ATO Targets

 The Australian Taxation Office has announced its targets for 2011/12.  This summary relates to the Taxation Office's indicated targets for individuals, micro-businesses (turnover up to $2M), small/medium enterprises (turnover $2M to $250M).  The key areas that the ATO are closely examining are:

  • work-related expenses - this includes claims for home office expenses, internet connection, mobile telephone costs
  • overseas income - remember the ATO has very sophisticated systems to track money moving overseas
  • split loans (business and private loans are attracting greater attention)
  • correct PAYG Withholding Tax deducted from wages
  • superannuation payments made
  • "sham" contracting - i.e. if someone is working for your business fulltime, it's very difficult to establish that they're a bona fide contractor
  • internet trading
  • cash businesses; and
  • in all cases, the ATO is comparing micro and SME businesses to the benchmarks that they've established for the various industries.  
  • The ATO is also very concerned about Phoenix Company activities where a company is liquidated and then basically commences business under a new name the next day.  
  • The ATO is also monitoring shareholders' loans and small business capital gains tax concessions.


 If you have any concerns on any aspects of your taxation affairs, please don't hesitate to contact us.

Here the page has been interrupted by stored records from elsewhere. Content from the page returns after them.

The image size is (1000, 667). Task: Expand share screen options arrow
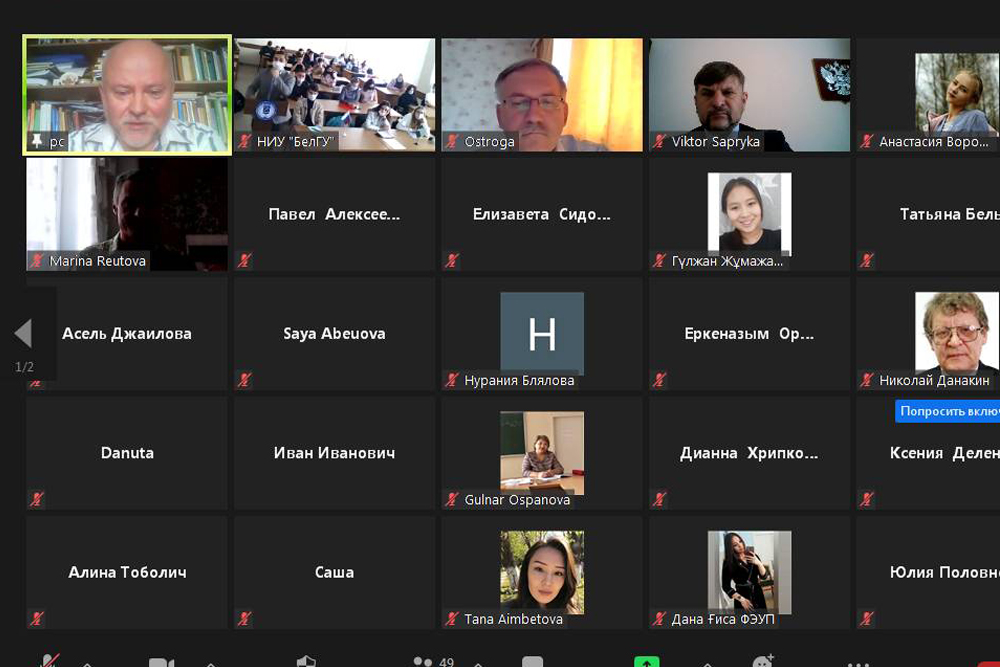point(707,663)
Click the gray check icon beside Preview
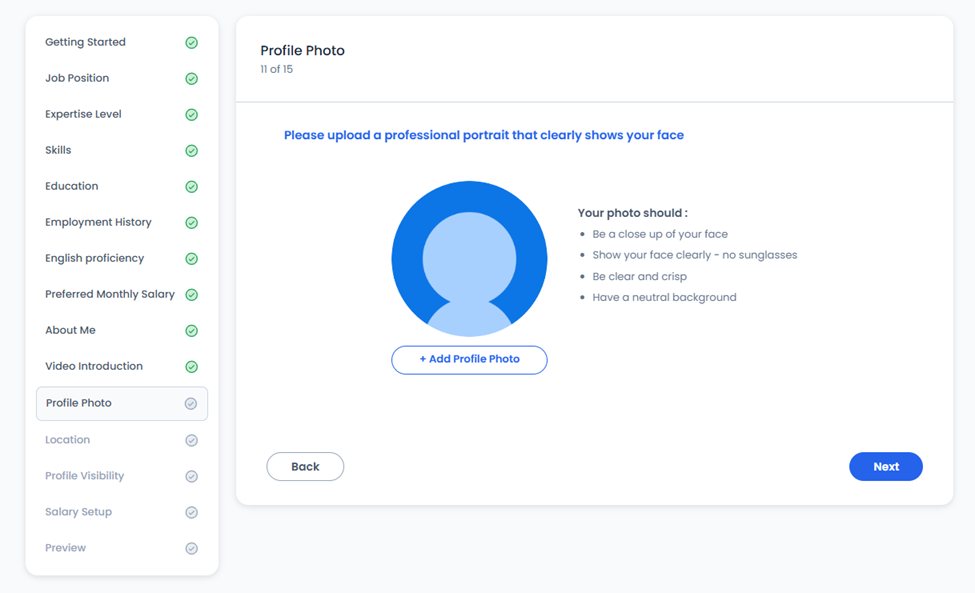Image resolution: width=975 pixels, height=593 pixels. (192, 548)
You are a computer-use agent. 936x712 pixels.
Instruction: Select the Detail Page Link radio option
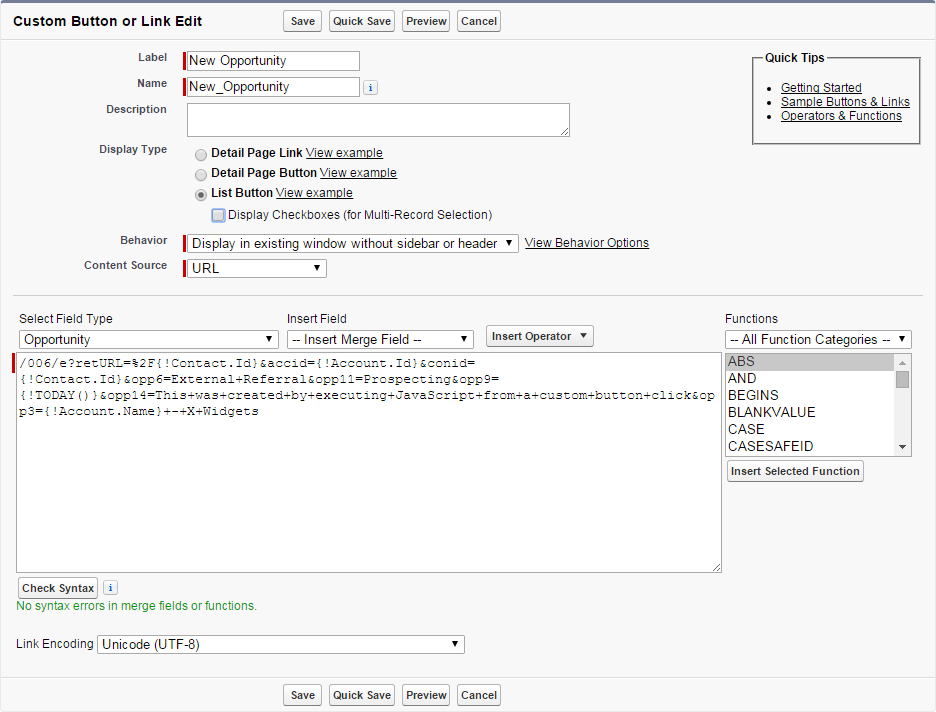click(x=201, y=154)
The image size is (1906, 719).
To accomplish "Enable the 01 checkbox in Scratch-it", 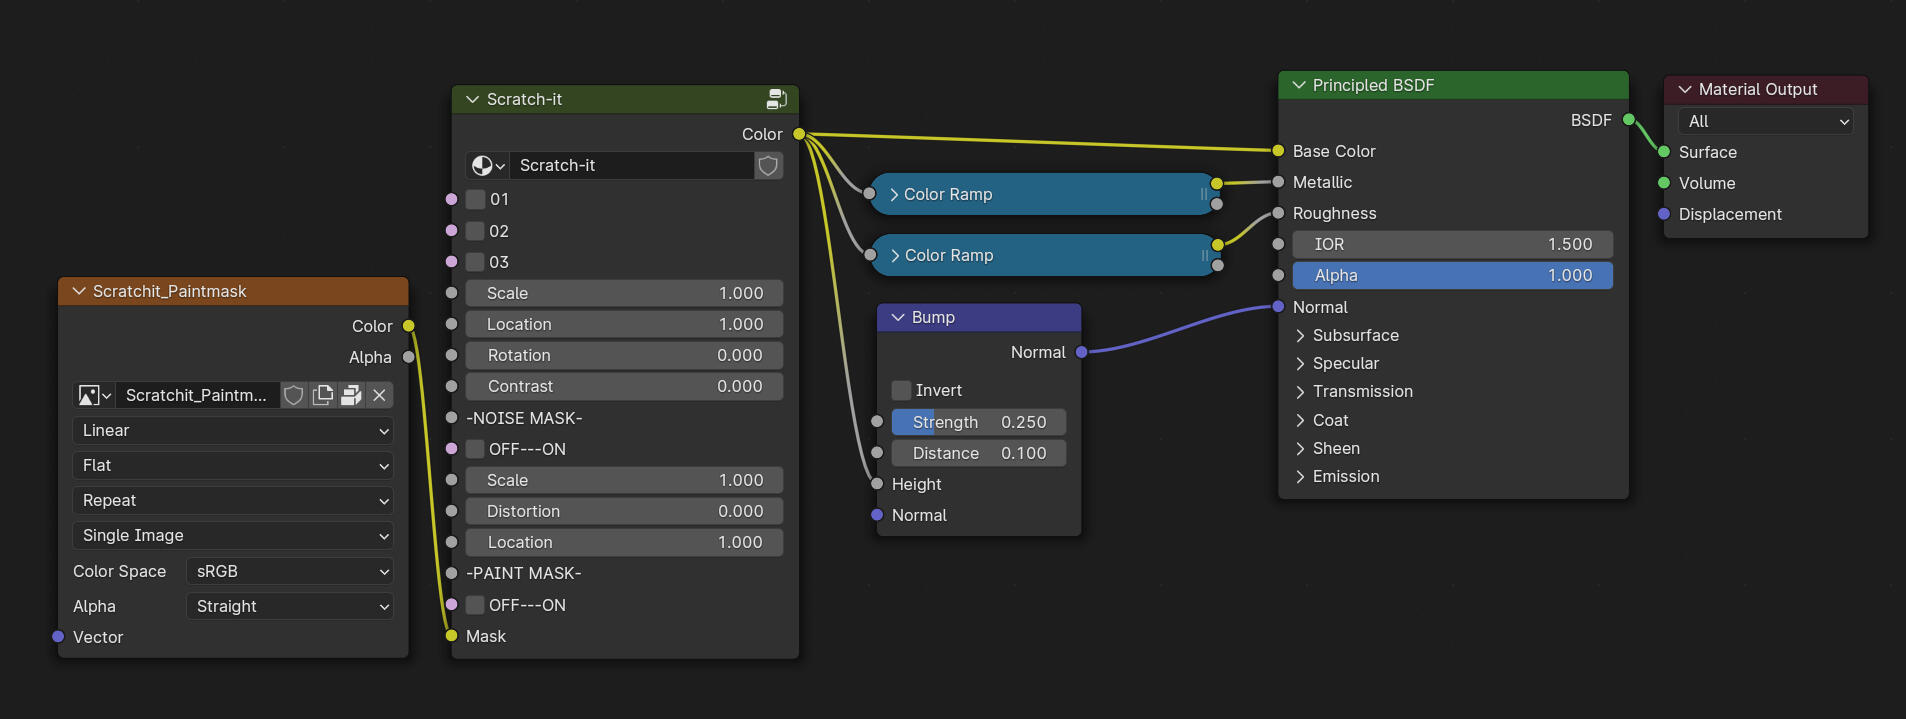I will tap(476, 200).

 Cashflow Monitoring is Vital for Success

When you read about a major American bank losing 20% of its share value overnight, you realise the magnitude of the problem that is facing the world;  there is high unemployment in the United States and there are real problems in Europe, particularly with countries such as Spain and Italy, who are now being talked about in the same context as Greece, Ireland and Portugal.  All of this could lead to a tightening in the lending position of Australian banks because of the Australian banking systems' reliance on borrowing money from overseas.  The Reserve Bank has left the prime bank rate at 4.75% and Dun and Bradstreet has indicated that debtors' days outstanding is now approximately 54 days.  Even though this has reduced slightly, it is still well above traditional 30 day payment terms with which many businesses try to operate. 

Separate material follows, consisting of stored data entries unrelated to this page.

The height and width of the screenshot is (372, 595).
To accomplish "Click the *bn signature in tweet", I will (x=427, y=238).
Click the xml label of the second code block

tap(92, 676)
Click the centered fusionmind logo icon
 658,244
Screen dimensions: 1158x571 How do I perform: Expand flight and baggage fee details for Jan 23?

Now is the time to closely monitor the key components of cashflow control.  These are:

  • Debtors - you need to ensure that the administration for the opening of accounts for new customers in your business is being closely supervised to ensure you're not just attracting someone else's problem customers.
  • Have you considered ways of reducing your debtors' days outstanding?  Have you considered outsourcing debt collection?
  • Inventory - how much money do you have tied up in your inventory system?  What is your stockturn rate?  Could it be improved?  What do you need to do to reduce your investment in inventory?  Are you building up old and damaged stock?  Should you be liquidating that stock as soon as possible so as to return the cash to the business?
  • Work in Progress - are you closely examining to ensure that jobs are being finalised and invoiced out of work in progress as soon as possible?
  • Creditors - whilst the prime concentration on cashflow management will always be on debtors, stock and work in progress, it is a good idea to also check creditors.  What is the creditors' days outstanding?  Are you taking longer to pay than what your major creditors have stipulated?  If so, what would be the position if your creditors demanded payments to be made in accordance with their stipulated trading terms?  What would be the position if they refused to continue to deal with you?  This is happening in more and more cases around Australia at present. 

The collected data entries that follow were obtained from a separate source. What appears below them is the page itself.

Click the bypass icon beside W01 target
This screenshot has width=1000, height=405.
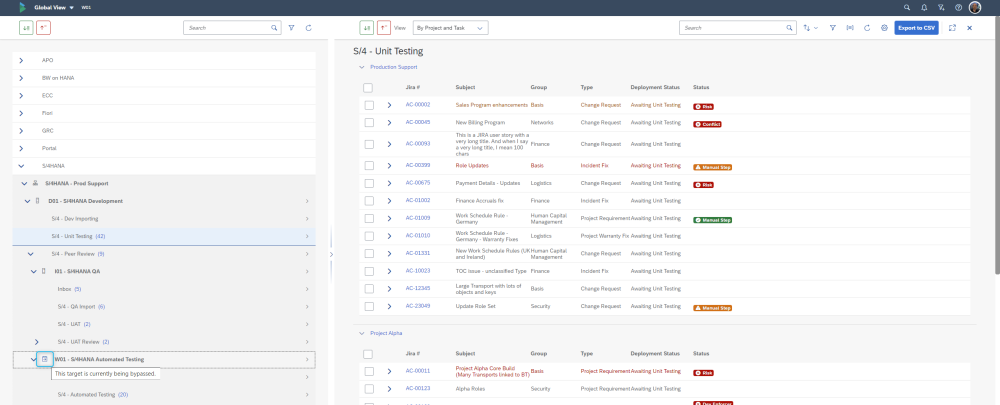click(x=44, y=359)
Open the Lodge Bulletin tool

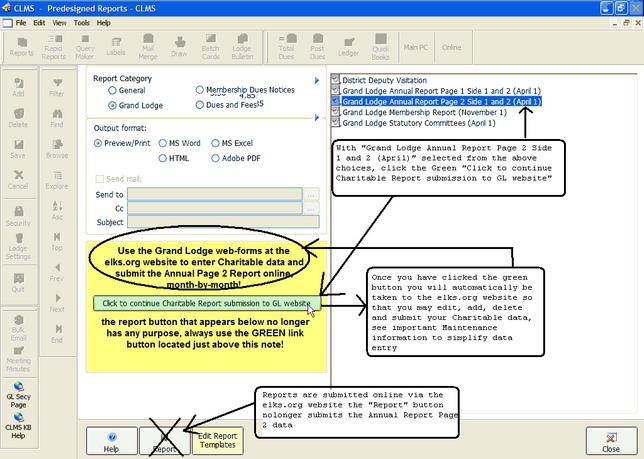pyautogui.click(x=242, y=45)
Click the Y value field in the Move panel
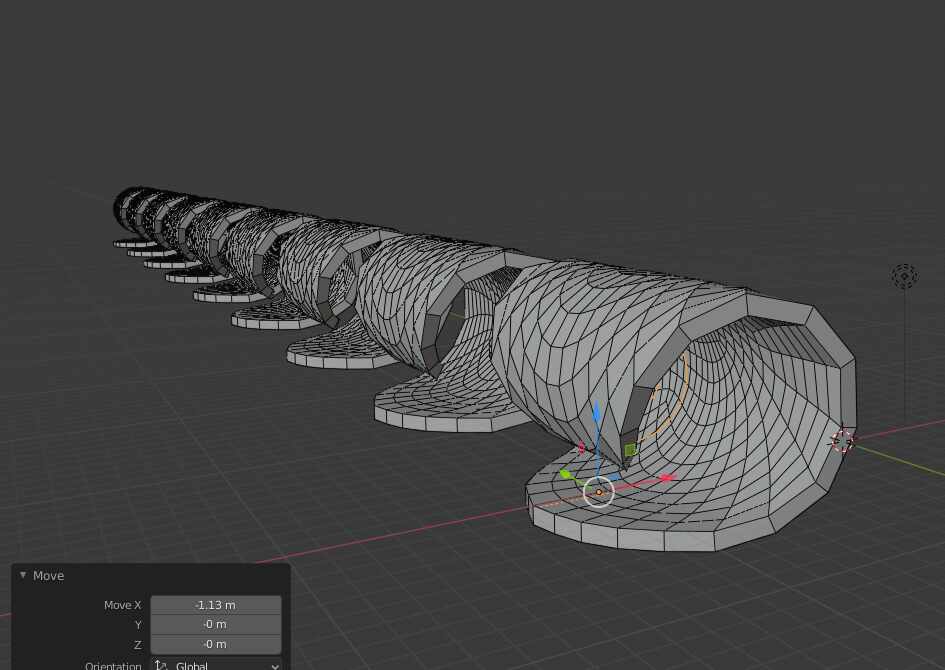 [x=215, y=624]
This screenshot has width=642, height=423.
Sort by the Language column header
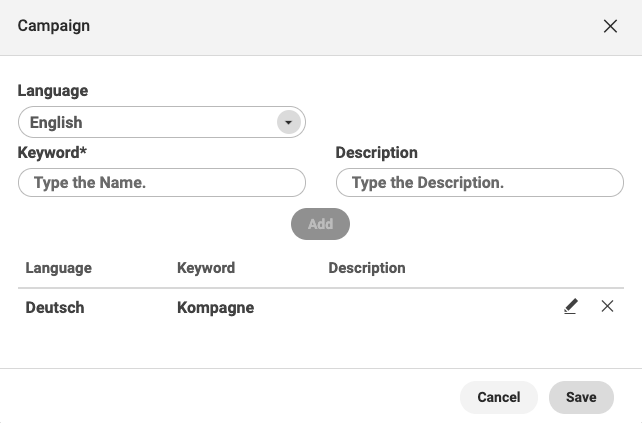(59, 268)
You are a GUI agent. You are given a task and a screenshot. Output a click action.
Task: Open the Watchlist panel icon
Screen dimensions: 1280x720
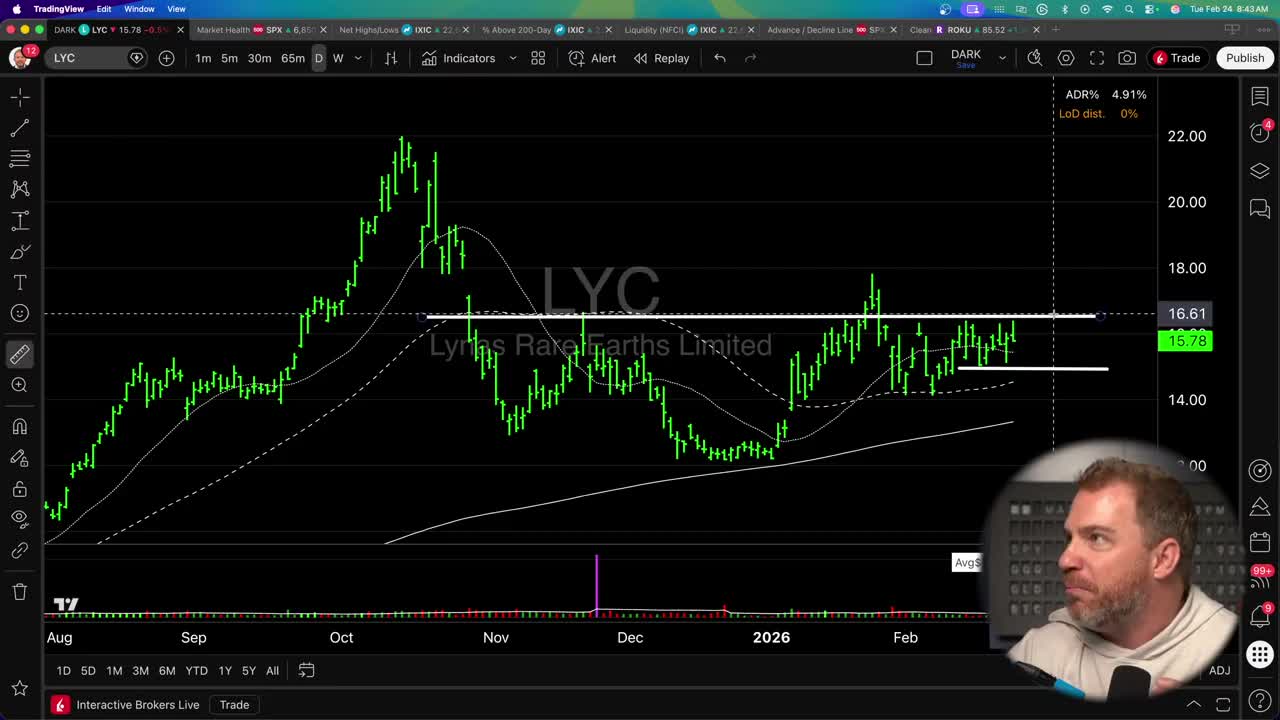[x=1259, y=96]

The analysis of your cashflow position may indicate that you do require additional funding.  If this is the case, the quicker you determine whether you're able to introduce additional funding from private resources or need to have a discussion with your bank, the better.  We can assist you in these reviews.  Please do not hesitate to contact us.  

 Tax Facts- Pay As You Go (PAYG)

Pay As You Go (PAYG) Instalments is a system for paying instalments during the income year towards your expected tax liability on your business and investment income. Your actual tax liability is worked out at the end of the income year when your annual income tax return is assessed. Your PAYG instalments for the year are credited against your assessment to determine whether you owe more tax or are owed a refund.

The ATO will contact companies required to pay PAYG instalments, notifying them of their instalment rate. This is calculated according to information in the company's last assessed income tax return.

PAYG instalments are generally paid quarterly, however some taxpayers pay two instalments a year and some have an annual instalment option. The annual instalment is a single, lump sum payment of your PAYG liability for the year. For more information see the PAYG Annual Instalment Fact Sheet. If your company is not eligible to pay an annual instalment, you can pay PAYG instalments quarterly. Each quarter the ATO will send you an activity statement. The due date for lodging this and paying any amounts due will be printed on the statement. This is also the case if you choose the 2-instalment option, which applies to some primary and special professionals (eg sports professionals and authors).

Some companies pay an instalment amount calculated by the ATO, but most companies work out their own instalment amount based on their instalment rate multiplied by their business and investment income. The main advantage of working out your own instalment amount is that your instalments are based on your income as you earn it, instead of a projection based on your previous tax situation.